[Aim of the task] Pull out every line below containing the word "agent".

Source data
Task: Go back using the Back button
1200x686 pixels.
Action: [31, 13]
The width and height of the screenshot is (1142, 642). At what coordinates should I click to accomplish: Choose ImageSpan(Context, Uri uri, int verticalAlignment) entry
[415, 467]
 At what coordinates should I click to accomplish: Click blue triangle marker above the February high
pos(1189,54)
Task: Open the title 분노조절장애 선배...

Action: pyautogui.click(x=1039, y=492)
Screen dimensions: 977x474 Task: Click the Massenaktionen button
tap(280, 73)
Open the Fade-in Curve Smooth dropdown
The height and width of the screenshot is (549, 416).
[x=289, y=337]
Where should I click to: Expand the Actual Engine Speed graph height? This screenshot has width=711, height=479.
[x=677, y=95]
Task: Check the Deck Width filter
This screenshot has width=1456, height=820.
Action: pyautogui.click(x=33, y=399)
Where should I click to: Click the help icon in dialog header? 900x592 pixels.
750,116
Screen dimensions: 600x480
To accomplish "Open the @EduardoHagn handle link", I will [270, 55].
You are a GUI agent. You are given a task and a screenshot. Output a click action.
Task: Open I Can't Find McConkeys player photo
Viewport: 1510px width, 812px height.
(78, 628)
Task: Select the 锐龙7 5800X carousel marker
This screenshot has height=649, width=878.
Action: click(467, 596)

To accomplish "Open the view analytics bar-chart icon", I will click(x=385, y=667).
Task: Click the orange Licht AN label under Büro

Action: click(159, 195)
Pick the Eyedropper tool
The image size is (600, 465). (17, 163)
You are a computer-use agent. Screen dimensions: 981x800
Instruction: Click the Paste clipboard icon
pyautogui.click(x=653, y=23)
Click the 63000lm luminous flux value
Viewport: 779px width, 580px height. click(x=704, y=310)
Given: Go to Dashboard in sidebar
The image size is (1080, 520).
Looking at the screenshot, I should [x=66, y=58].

[Written solution]
You are a GUI agent. You are given a task and a screenshot. Output a click action.
You are a computer-use agent. Screen dimensions: 981x800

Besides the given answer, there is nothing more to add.